Raw data »

========================================================================

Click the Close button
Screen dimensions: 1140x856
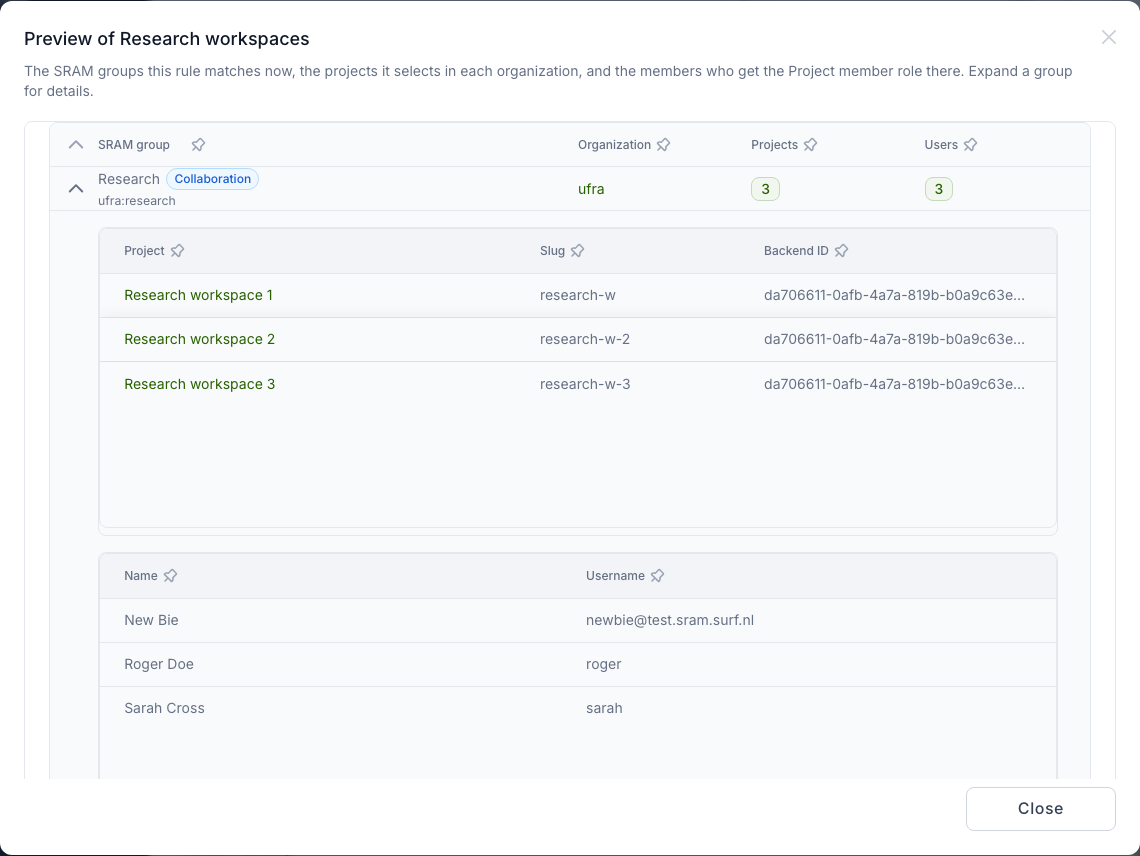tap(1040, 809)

========================================================================

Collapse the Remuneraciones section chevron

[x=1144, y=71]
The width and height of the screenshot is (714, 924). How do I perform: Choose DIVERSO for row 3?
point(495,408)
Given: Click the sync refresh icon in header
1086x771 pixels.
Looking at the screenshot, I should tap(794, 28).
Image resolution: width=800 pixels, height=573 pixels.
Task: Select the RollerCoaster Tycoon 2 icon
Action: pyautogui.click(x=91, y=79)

========================================================================

Brief » Once you find the line with "The width and" above, print it and every line after it up to and including the line with "Given: Click the sync refresh icon in header", exactly as written and nothing else.

Result »
The width and height of the screenshot is (714, 924). How do I perform: Choose DIVERSO for row 3?
point(495,408)
Given: Click the sync refresh icon in header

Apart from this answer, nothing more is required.